De novo o trabalho

     

    No meio da próxima semana, estaremos celebrando o Primeiro de Maio.

    Por mais que tenha perdido sua fisionomia de luta social, o trabalho permanece na ordem do dia. Continuam válidas as palavras da encíclica Laborem Exercens, afirmando que o trabalho é “ uma chave, provavelmente a chave essencial, de toda a questão social”

    A recente onda de “desregulamentação social”  atingiu o trabalho de maneira frontal. Algumas conquistas conseguidas a duras penas, durante décadas de lutas sindicais, se diluem e perdem força social.

    O descanso semanal ficou seriamente comprometido. E´ crescente o número de empresas que nem interrompem suas atividades nos finais de semana. Ou até  fazem dos finais de semana a oportunidade para suas promoções especiais. Desta maneira, é relegado a segundo plano o direito dos trabalhadores ao descanso coletivo.

    Até a programação pastoral ficou comprometida.  É difícil encontrar um horário que seja propício à comunidade, pois a necessidade da sobrevivência pelo trabalho inviabiliza a participação de muitas pessoas nos encontros de pastoral.

    A exploração do trabalho é uma tendência que emerge, sob formas novas, de diversas maneiras. Já acabou o tempo da escravidão. Mas ainda encontramos situações de trabalho escravo, que o poder público procura combater com severidade.

    A provável etimologia da palavra “trabalho” projeta uma luz sobre a complexa realidade que esta palavra procura transmitir.  A palavra viria do latim, do vocábulo “tripalium”, que era instrumento de tortura. O trabalho forçado era meio de tortura dos escravos.

    Pode ser que o subconsciente coletivo da sociedade ainda esteja condicionado à etimologia da palavra “trabalho”.

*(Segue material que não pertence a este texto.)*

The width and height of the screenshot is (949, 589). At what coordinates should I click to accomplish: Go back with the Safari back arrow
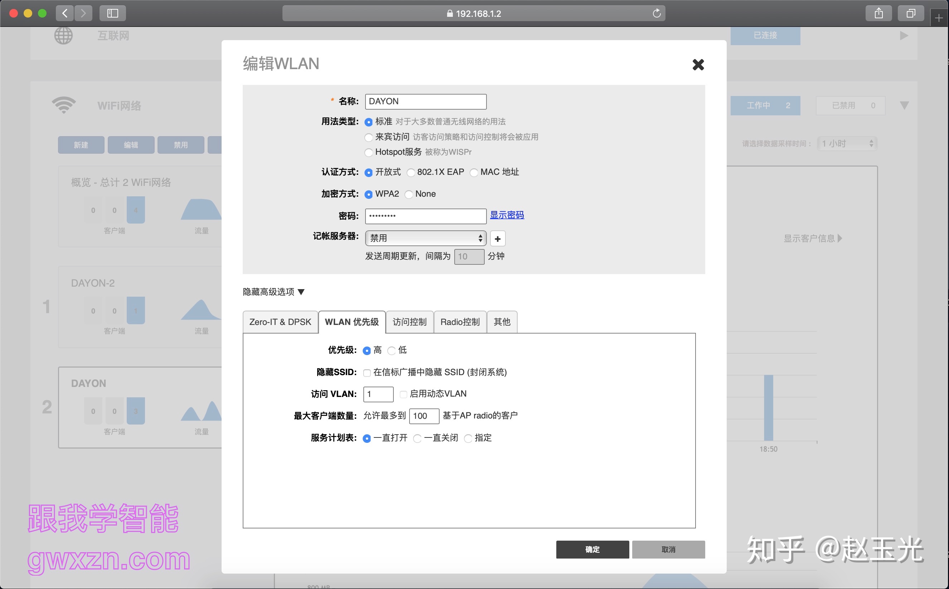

    O conceito de trabalho passou por uma metamorfose muito grande. De sua idéia negativa, como instrumento de tortura para escravos, chegou-se ao valor do trabalho humano, impregnado de direitos, que precisam ser consignados em legislação adequada.

    Esta visão positiva do trabalho fica confirmada pela teologia,  que vê no trabalho a vocação do ser humano de cuidar da criação, e de ativar suas potencialidades.

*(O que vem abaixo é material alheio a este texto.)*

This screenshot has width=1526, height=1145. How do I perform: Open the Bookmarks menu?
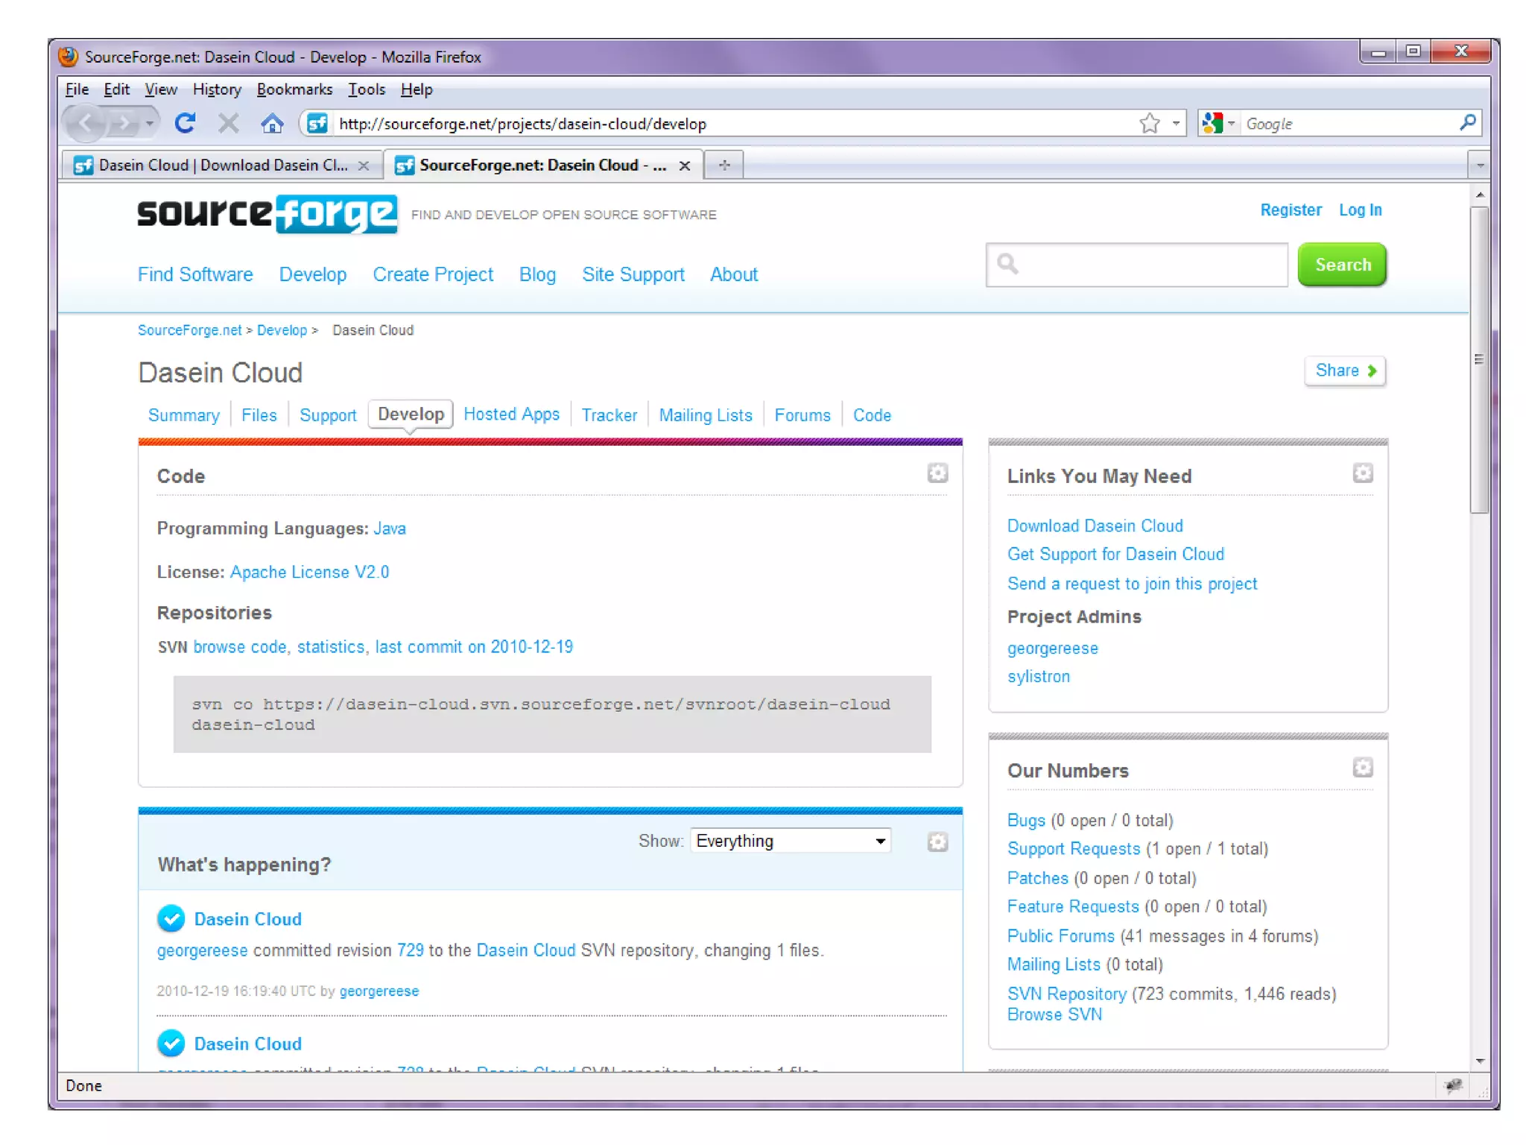[x=294, y=89]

    Entre estes dois extremos, encontramos critérios de discernimento, para conferir, por exemplo, se existe, ou não, “trabalho escravo”.

    Não podemos partir do preconceito de que todo trabalho é uma tortura imposta ao trabalhador, como no tempo do império romano. Não podemos continuar com a mentalidade equivocada, de achar que o trabalho é sempre  uma escravidão, da qual devemos nos livrar a qualquer custo.

    Ao mesmo tempo, o trabalho não pode se tornar instrumento de exploração, privando os trabalhadores e trabalhadoras de sua liberdade e de sua dignidade humana. O trabalho, mesmo o assalariado, precisa resguardar todos os direitos que a legislação social já lhe garantiu.

    O direito à sobrevivência precede ao direito de trabalhar. Por isto pode ser justificada uma política voltada a garantir os direitos à vida digna também para as pessoas que não têm, ou não podem ter trabalho. Mas isto não deve se constituir em motivo para  cair na dependência e menosprezar o valor da trabalho humano.

    Um povo que perde o sentido do trabalho está destinado a perder sua identidade, e frustrar seu futuro, fazendo da dependência o caminho de sua verdadeira escravidão.